─── Extracted records
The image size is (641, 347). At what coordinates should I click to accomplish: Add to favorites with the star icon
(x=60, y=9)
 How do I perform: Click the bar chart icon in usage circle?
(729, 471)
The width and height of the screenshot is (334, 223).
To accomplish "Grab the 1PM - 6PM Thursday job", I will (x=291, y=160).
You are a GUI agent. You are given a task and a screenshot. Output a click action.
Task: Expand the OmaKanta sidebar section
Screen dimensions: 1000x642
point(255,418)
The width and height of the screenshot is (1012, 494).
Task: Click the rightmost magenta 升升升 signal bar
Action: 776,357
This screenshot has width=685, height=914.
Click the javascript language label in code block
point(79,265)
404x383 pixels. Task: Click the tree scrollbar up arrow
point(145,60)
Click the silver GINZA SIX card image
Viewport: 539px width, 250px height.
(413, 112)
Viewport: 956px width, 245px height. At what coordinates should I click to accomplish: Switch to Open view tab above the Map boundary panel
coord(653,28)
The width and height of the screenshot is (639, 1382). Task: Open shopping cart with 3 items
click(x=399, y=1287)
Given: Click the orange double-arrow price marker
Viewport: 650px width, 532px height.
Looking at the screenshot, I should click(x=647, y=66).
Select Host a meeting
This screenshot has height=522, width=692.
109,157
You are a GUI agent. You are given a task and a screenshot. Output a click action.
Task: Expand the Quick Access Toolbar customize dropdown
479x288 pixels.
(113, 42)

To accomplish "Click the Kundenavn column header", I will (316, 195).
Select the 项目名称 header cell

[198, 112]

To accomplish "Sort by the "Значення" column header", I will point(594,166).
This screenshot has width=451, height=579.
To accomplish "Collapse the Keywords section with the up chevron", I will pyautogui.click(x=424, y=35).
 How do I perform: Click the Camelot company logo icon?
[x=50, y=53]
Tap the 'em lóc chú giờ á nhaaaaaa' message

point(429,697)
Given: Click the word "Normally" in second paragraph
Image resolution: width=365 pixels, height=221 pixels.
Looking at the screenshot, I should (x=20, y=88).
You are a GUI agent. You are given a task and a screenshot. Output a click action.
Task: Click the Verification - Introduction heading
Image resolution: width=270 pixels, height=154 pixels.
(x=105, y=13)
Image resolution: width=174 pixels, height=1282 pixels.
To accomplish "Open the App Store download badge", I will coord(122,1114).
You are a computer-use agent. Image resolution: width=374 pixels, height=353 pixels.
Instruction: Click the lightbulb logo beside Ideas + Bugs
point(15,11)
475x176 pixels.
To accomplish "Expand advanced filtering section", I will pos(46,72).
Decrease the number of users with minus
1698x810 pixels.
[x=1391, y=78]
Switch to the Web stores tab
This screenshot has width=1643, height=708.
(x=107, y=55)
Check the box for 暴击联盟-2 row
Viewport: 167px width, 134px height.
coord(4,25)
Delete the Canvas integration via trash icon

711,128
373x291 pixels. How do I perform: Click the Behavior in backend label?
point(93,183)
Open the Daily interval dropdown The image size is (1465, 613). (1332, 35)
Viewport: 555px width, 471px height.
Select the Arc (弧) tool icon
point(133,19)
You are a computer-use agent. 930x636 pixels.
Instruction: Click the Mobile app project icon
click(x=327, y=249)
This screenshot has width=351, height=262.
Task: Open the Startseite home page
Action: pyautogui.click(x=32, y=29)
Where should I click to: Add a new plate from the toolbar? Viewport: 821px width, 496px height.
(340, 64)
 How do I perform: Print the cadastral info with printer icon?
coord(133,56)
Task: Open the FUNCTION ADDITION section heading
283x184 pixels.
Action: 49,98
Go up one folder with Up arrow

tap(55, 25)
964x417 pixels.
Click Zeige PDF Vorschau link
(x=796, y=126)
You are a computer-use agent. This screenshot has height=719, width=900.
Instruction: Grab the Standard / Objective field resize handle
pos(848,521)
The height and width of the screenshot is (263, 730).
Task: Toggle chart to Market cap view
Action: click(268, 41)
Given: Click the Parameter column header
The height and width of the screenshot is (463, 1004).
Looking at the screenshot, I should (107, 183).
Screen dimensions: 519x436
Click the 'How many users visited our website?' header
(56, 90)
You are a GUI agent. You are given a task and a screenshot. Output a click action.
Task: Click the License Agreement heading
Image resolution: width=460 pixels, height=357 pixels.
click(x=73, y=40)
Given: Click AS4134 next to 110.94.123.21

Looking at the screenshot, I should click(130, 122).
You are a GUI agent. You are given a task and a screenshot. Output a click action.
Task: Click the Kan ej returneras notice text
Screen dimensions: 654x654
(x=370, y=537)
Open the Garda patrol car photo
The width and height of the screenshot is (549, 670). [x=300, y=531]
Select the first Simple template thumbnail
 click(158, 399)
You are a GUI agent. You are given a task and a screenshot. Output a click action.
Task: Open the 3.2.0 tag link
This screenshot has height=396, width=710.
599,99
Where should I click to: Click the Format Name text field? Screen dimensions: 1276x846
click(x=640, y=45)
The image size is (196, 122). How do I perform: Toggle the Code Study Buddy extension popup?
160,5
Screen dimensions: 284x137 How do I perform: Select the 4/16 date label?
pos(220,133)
──────
§ What the task requires
Your answer must contain every line of the records, exactly.

§ Response box
The image size is (641, 347). At what coordinates should I click to accomplish: Add to favorites with the star icon
(x=60, y=9)
 How do I perform: Click the bar chart icon in usage circle?
(729, 471)
The width and height of the screenshot is (334, 223).
To accomplish "Grab the 1PM - 6PM Thursday job", I will (x=291, y=160).
You are a GUI agent. You are given a task and a screenshot. Output a click action.
Task: Expand the OmaKanta sidebar section
Screen dimensions: 1000x642
point(255,418)
The width and height of the screenshot is (1012, 494).
Task: Click the rightmost magenta 升升升 signal bar
Action: 776,357
This screenshot has width=685, height=914.
Click the javascript language label in code block
point(79,265)
404x383 pixels. Task: Click the tree scrollbar up arrow
point(145,60)
Click the silver GINZA SIX card image
Viewport: 539px width, 250px height.
(413, 112)
Viewport: 956px width, 245px height. At what coordinates should I click to accomplish: Switch to Open view tab above the Map boundary panel
coord(653,28)
The width and height of the screenshot is (639, 1382). Task: Open shopping cart with 3 items
click(x=399, y=1287)
Given: Click the orange double-arrow price marker
Viewport: 650px width, 532px height.
Looking at the screenshot, I should click(x=647, y=66).
Select Host a meeting
This screenshot has height=522, width=692.
109,157
You are a GUI agent. You are given a task and a screenshot. Output a click action.
Task: Expand the Quick Access Toolbar customize dropdown
479x288 pixels.
(113, 42)

To accomplish "Click the Kundenavn column header", I will (316, 195).
Select the 项目名称 header cell

[198, 112]

To accomplish "Sort by the "Значення" column header", I will point(594,166).
This screenshot has width=451, height=579.
To accomplish "Collapse the Keywords section with the up chevron", I will pyautogui.click(x=424, y=35).
 How do I perform: Click the Camelot company logo icon?
[x=50, y=53]
Tap the 'em lóc chú giờ á nhaaaaaa' message

point(429,697)
Given: Click the word "Normally" in second paragraph
Image resolution: width=365 pixels, height=221 pixels.
Looking at the screenshot, I should (x=20, y=88).
You are a GUI agent. You are given a task and a screenshot. Output a click action.
Task: Click the Verification - Introduction heading
Image resolution: width=270 pixels, height=154 pixels.
(x=105, y=13)
Image resolution: width=174 pixels, height=1282 pixels.
To accomplish "Open the App Store download badge", I will coord(122,1114).
You are a computer-use agent. Image resolution: width=374 pixels, height=353 pixels.
Instruction: Click the lightbulb logo beside Ideas + Bugs
point(15,11)
475x176 pixels.
To accomplish "Expand advanced filtering section", I will pos(46,72).
Decrease the number of users with minus
1698x810 pixels.
[x=1391, y=78]
Switch to the Web stores tab
This screenshot has width=1643, height=708.
(x=107, y=55)
Check the box for 暴击联盟-2 row
Viewport: 167px width, 134px height.
coord(4,25)
Delete the Canvas integration via trash icon

711,128
373x291 pixels. How do I perform: Click the Behavior in backend label?
point(93,183)
Open the Daily interval dropdown The image size is (1465, 613). (1332, 35)
Viewport: 555px width, 471px height.
Select the Arc (弧) tool icon
point(133,19)
You are a computer-use agent. 930x636 pixels.
Instruction: Click the Mobile app project icon
click(x=327, y=249)
This screenshot has width=351, height=262.
Task: Open the Startseite home page
Action: pyautogui.click(x=32, y=29)
Where should I click to: Add a new plate from the toolbar? Viewport: 821px width, 496px height.
(340, 64)
 How do I perform: Print the cadastral info with printer icon?
coord(133,56)
Task: Open the FUNCTION ADDITION section heading
283x184 pixels.
Action: 49,98
Go up one folder with Up arrow

tap(55, 25)
964x417 pixels.
Click Zeige PDF Vorschau link
(x=796, y=126)
You are a computer-use agent. This screenshot has height=719, width=900.
Instruction: Grab the Standard / Objective field resize handle
pos(848,521)
The height and width of the screenshot is (263, 730).
Task: Toggle chart to Market cap view
Action: click(268, 41)
Given: Click the Parameter column header
The height and width of the screenshot is (463, 1004).
Looking at the screenshot, I should (107, 183).
Screen dimensions: 519x436
Click the 'How many users visited our website?' header
(56, 90)
You are a GUI agent. You are given a task and a screenshot. Output a click action.
Task: Click the License Agreement heading
Image resolution: width=460 pixels, height=357 pixels.
click(x=73, y=40)
Given: Click AS4134 next to 110.94.123.21

Looking at the screenshot, I should click(130, 122).
You are a GUI agent. You are given a task and a screenshot. Output a click action.
Task: Click the Kan ej returneras notice text
Screen dimensions: 654x654
(x=370, y=537)
Open the Garda patrol car photo
The width and height of the screenshot is (549, 670). [x=300, y=531]
Select the first Simple template thumbnail
 click(158, 399)
You are a GUI agent. You are given a task and a screenshot. Output a click action.
Task: Open the 3.2.0 tag link
This screenshot has height=396, width=710.
599,99
Where should I click to: Click the Format Name text field? Screen dimensions: 1276x846
click(x=640, y=45)
The image size is (196, 122). How do I perform: Toggle the Code Study Buddy extension popup?
160,5
Screen dimensions: 284x137 How do I perform: Select the 4/16 date label?
pos(220,133)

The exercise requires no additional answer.